Software Engineer and DWF Technical Evangelist, Archana Naik, submitted the following article.
If you are looking for some specific text in your collection of DWF files, this is the article for you. Lately, you must have noticed that DWF files are being indexed by Google. Google is indexing over 150,000 DWF files on the internet. But what about DWF files on your computer or your company’s private network? Most of the desktop search engines still don’t have the capability of searching DWF files for specific text. So for that purpose I have written a small application which converts a given DWF file into either HTML or ASCII text based on a command line argument provided. The generated output files can be fed into one of those Desktop search engines provided by Yahoo or Google for indexing purposes. After it's done indexing, all of the DWF files can be searchable.
So let’s get down to the details of how you can build and run this sample application. I have named this application DWFStrings. DWFStrings uses the DWF Toolkit to parse DWF files and extracts any piece of text it finds. The application compiles and links against DWFToolkit 7.3 but should be able to be built with prior versions like 7.1 and 7.2 too. It can be used on both Windows and Linux platforms. For Windows, different kinds of build settings are configured in a .vcproj file, and for Linux, there is make file provided in the source tree. Originally, I designed the application to be just an executable, but co-worker and fellow Software Engineer and DWF Technical Evangelist, Gyorgy Ordody, made some improvements, so it can be used as a dll or lib on the Windows platform. Even better, isn’t it?
Let’s get down to the code base and how to build and run the application. Please download the DWFStrings zip file. Unzipping will create a folder called "DWFStrings" which will have build, doc, and src sub-folders. To compile the application, follow these steps.
- Build the toolkit first.
- For Windows:
- Set up two environment variables as shown below:
- DWFTK_SRC_73 = "C:\ DWFToolkit-7.3\develop\global\src" [or wherever your toolkit is installed\develop\global\src"]
- DWFTK_LIB_73 = "C:\ DWFToolkit-7.3\develop\global\lib" [or wherever your toolkit is installed\develop\global\lib"]
- If you are setting these in a command window then open the .vcproj (located in build folder) file from the same window. Choose either Debug (Exe) or Release (Exe) from configuration manager. Build the project.
- For Linux: Run the makefile (located in build\linux folder) using "make."
Compiling on windows will generate DWFStrings.exe in "DWFStrings\bin\DWFStrings\Debug (Exe)\vc8.0" folder.
Usage of the application is shown below:
dwfstrings -f [-h] [-o ] [-r] [-u url] [-fw] [-mvversion] [-mvexitonmin] [-mvnoindexonmin]

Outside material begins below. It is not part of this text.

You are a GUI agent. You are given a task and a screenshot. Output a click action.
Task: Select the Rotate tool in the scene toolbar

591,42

-f : Specifies the path of the source file
-h: Generates Html output - if not specified it generates Text file
-o : Specifies the file path of the output file. If the -r switch is used, the images will be generated in the parent folder of the output file.
-r: Images/resources will be extracted
-u : Url of original document. If this switch is set, the url will be displayed on the top of the document
-fw: If the -u and the -h switch is used, the resulting HTML file will contain an IFrame with the Freewheel viewer containing the file.

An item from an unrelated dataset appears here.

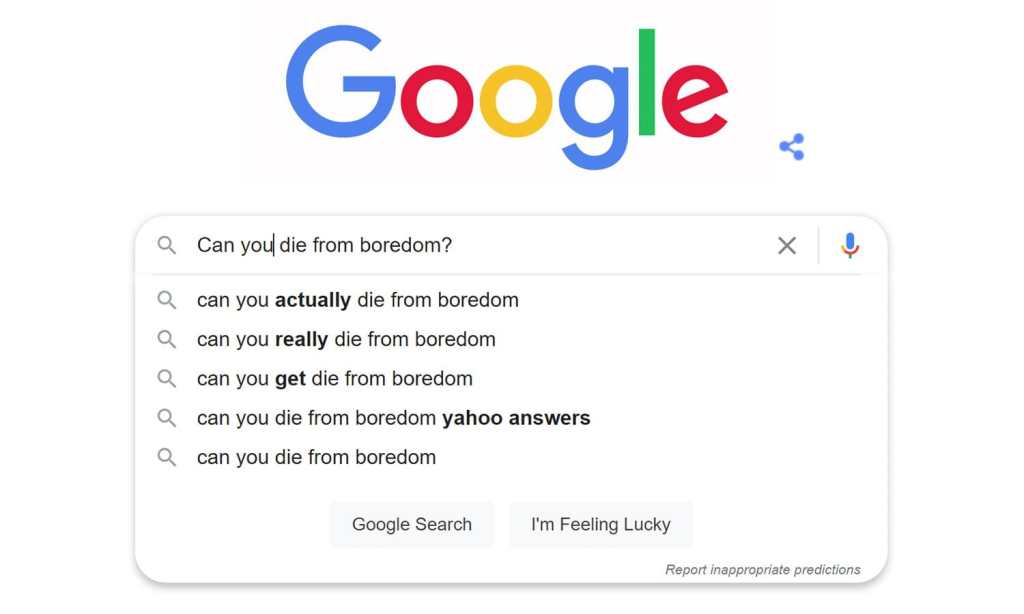Screen dimensions: 1024x614
Task: Open 'Report inappropriate predictions' link
Action: pos(762,570)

-mvversion : Min dwf version to convert
-mvexitonmin : Exit if dwf version is not min
-mvnoindexonmin : Set noindex tag if version is not min
As you can see from the usage only option required is "-f".
To generate HTML output you need to use it like this:
dwfstrings -f "C:\test.dwf" -h -o "C:\output\test.html"
To generate text output,
dwfstrings -f "C:\test.dwf" -o "C:\output\test.txt"
If you don’t specify "-o" option then it will generate the resultant file in the same directory as the DWF File.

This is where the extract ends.